Она толкнула заднюю дверь церкви, и они вошли внутрь. Сторож сидел на небольшом табурете, рядом горела свеча.
– Я дочь папы римского, – сказала она, сбрасывая с лица капюшон накидки. – Думаю, вы меня помните.
И сунула ему в руку монету. Он крепко сжал ее и бормотал слова благодарности, пока они не скрылись из виду.
Собор Святого Петра. Старый, холодный, похожий на пещеру. Каменные плиты его истерты миллионами ног. Здесь человек ощущает себя бесконечно ничтожным: собор кажется пустым, даже когда полон народу. Лукреция со служанкой повыше подняли факелы и быстро прошли по нефу. По обе стороны от него в тени прятались капеллы, многим из которых исполнилась уже не одна сотня лет. Самая последняя, возведенная Сикстом IV, выделялась в общем ряду, ведь была куда больше, и свечи в ней горели всю ночь напролет. В Ватикане Лукреция то и дело слышала, как люди судачат об этом соборе. Почему в современном Риме, где так много новых дворцов и церквей, это не слишком удачное сооружение до сих пор считается центром всего христианского мира? Как было бы славно, если бы вместо него возвели другой, куда более великолепный собор Святого Петра, здание, спроектированное с новым пониманием античного наследия, как, например, кафедральный собор во Флоренции, уже прославившийся на весь мир! Однажды Лукреция услышала, как посол Испании, не заметив, что она стоит в пределах слышимости, сказал, что если бы папу римского церковь волновала не менее, чем собственная семья, он наверняка подумал бы об этом. Увидев ее, он быстро потупил глаза, но было уже поздно.
На этот раз она искала расположенную в левом нефе капеллу святой Петрониллы, дочери святого Петра. Она тоже была перестроена чуть более двух лет назад. Теперь здесь находилась могила французского кардинала Билэра. Когда он умер летом от лихорадки, его погребальная скульптура уже была готова, но еще не установлена. Какое-то время о ней судачил весь Рим: молодой одаренный скульптор из Флоренции – ему едва исполнилось двадцать, когда он прибыл в город – сделал что-то совершенно необыкновенное, взяв обычную для северян идею и выразив через нее свое собственное видение мертвого Христа на руках у матери.

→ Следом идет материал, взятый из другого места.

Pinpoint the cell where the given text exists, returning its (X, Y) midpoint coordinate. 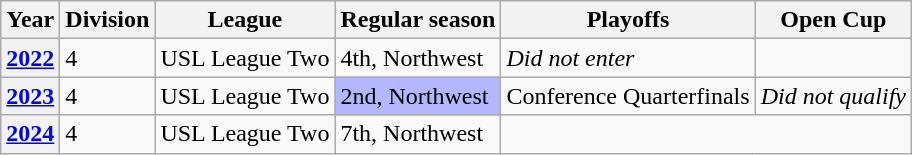
7th, Northwest (418, 134)
Did not enter (628, 58)
2022 (30, 58)
League (245, 20)
Open Cup (833, 20)
Year (30, 20)
Playoffs (628, 20)
4th, Northwest (418, 58)
2nd, Northwest (418, 96)
2024 (30, 134)
Conference Quarterfinals (628, 96)
Division (108, 20)
Regular season (418, 20)
Did not qualify (833, 96)
2023 (30, 96)
Scan for the cell matching the given text and deliver its [X, Y] coordinate at center. 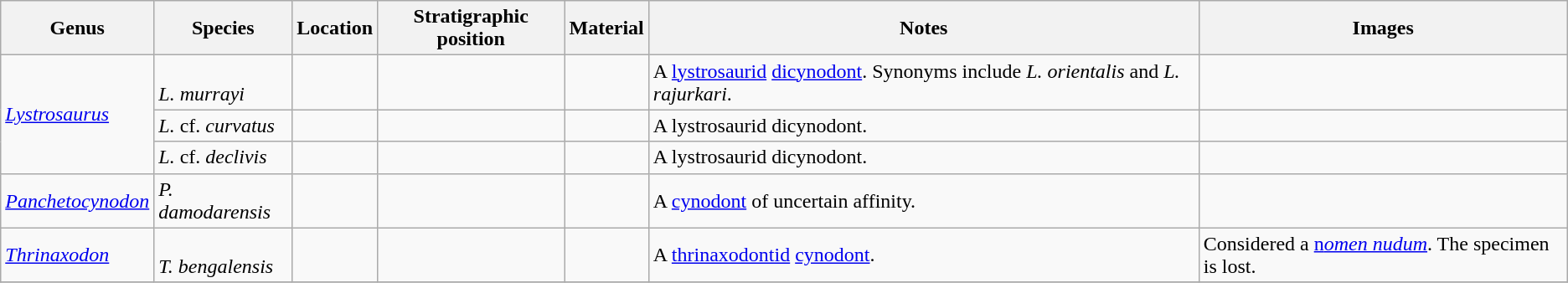
A lystrosaurid dicynodont. Synonyms include L. orientalis and L. rajurkari. [923, 82]
Images [1383, 28]
A thrinaxodontid cynodont. [923, 255]
T. bengalensis [223, 255]
Thrinaxodon [77, 255]
Notes [923, 28]
Material [606, 28]
Genus [77, 28]
L. cf. declivis [223, 157]
Panchetocynodon [77, 201]
A cynodont of uncertain affinity. [923, 201]
Considered a nomen nudum. The specimen is lost. [1383, 255]
Lystrosaurus [77, 114]
L. murrayi [223, 82]
Stratigraphic position [471, 28]
P. damodarensis [223, 201]
L. cf. curvatus [223, 126]
Species [223, 28]
Location [335, 28]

Впервые она пришла сюда, вернувшись из Непи, когда ее собственная печаль еще была велика и терзала ее изнутри, и с тех пор, едва почувствовав, что не в силах выносить превратностей судьбы, возвращалась снова и снова. Она находила здесь утешение, которого недоставало в той церкви, где похоронили Альфонсо. Все делалось в такой спешке, без уважения, и мраморная плита с начертанными на ней словами напоминала лишь о пережитой боли: ее муж лежал забытым в чуждом ему месте, и сама смерть его была оскорбительна.

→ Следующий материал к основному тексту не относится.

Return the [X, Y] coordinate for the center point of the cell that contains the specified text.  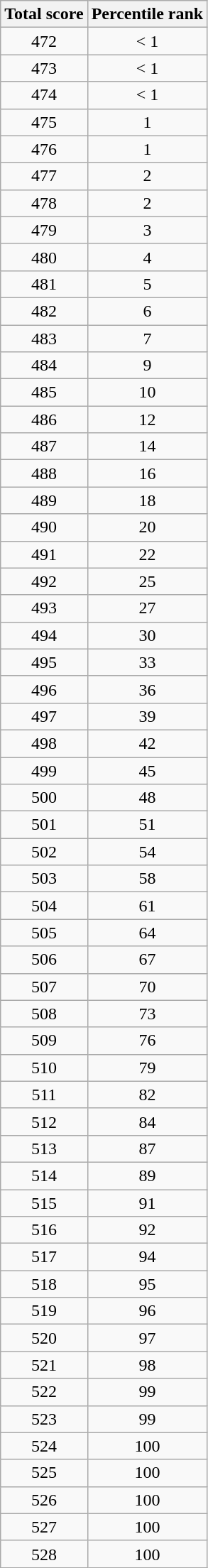
488 [44, 474]
25 [148, 581]
500 [44, 798]
492 [44, 581]
525 [44, 1473]
98 [148, 1365]
92 [148, 1230]
520 [44, 1338]
64 [148, 933]
490 [44, 527]
3 [148, 230]
14 [148, 447]
Percentile rank [148, 14]
515 [44, 1203]
510 [44, 1068]
84 [148, 1122]
73 [148, 1014]
509 [44, 1041]
505 [44, 933]
474 [44, 95]
4 [148, 257]
33 [148, 662]
487 [44, 447]
48 [148, 798]
87 [148, 1149]
524 [44, 1446]
36 [148, 689]
527 [44, 1527]
514 [44, 1176]
96 [148, 1311]
506 [44, 960]
16 [148, 474]
499 [44, 770]
484 [44, 366]
511 [44, 1095]
94 [148, 1257]
7 [148, 339]
526 [44, 1500]
508 [44, 1014]
39 [148, 716]
482 [44, 311]
82 [148, 1095]
486 [44, 420]
27 [148, 608]
522 [44, 1392]
481 [44, 284]
20 [148, 527]
496 [44, 689]
497 [44, 716]
22 [148, 554]
503 [44, 879]
5 [148, 284]
479 [44, 230]
476 [44, 149]
54 [148, 852]
51 [148, 825]
513 [44, 1149]
97 [148, 1338]
480 [44, 257]
478 [44, 203]
528 [44, 1554]
Total score [44, 14]
30 [148, 635]
519 [44, 1311]
518 [44, 1284]
10 [148, 393]
475 [44, 122]
498 [44, 743]
70 [148, 987]
42 [148, 743]
12 [148, 420]
502 [44, 852]
512 [44, 1122]
501 [44, 825]
491 [44, 554]
517 [44, 1257]
18 [148, 500]
523 [44, 1419]
472 [44, 41]
516 [44, 1230]
494 [44, 635]
95 [148, 1284]
6 [148, 311]
485 [44, 393]
493 [44, 608]
504 [44, 906]
91 [148, 1203]
45 [148, 770]
489 [44, 500]
473 [44, 68]
67 [148, 960]
61 [148, 906]
483 [44, 339]
9 [148, 366]
521 [44, 1365]
507 [44, 987]
89 [148, 1176]
477 [44, 176]
79 [148, 1068]
76 [148, 1041]
58 [148, 879]
495 [44, 662]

Но этот монумент был особенным. Она видела много картин, изображающих Деву Марию с мертвым Христом: вокруг всегда толпилось много людей, они помогали ей нести тело, ведь Мария была уже в возрасте, здоровье ее подорвано болью утраты. Но здесь этот момент был показан иначе. Их было всего двое, Богоматерь с сыном. Здесь она не сломлена, не стара. Напротив, это была изящная, красивая молодая женщина, она сидела прямо, слегка склонив голову, ноги раздвинуты под тяжелыми одеждами, чтобы было удобней держать на коленях обмякшее, мертвое тело сына. Несмотря на всю трагичность момента, скульптура не вызывала ни боли, ни мук. Напротив. На лице Марии не было и намека на страдание. Да, в нем читалась грусть, но еще и умиротворенность. Неважно, сколько выпало на ее долю мучений, она поняла и приняла их в тот самый момент, когда ангел впервые явился ей. Всепрощающая мать Господа, исполненная благодати.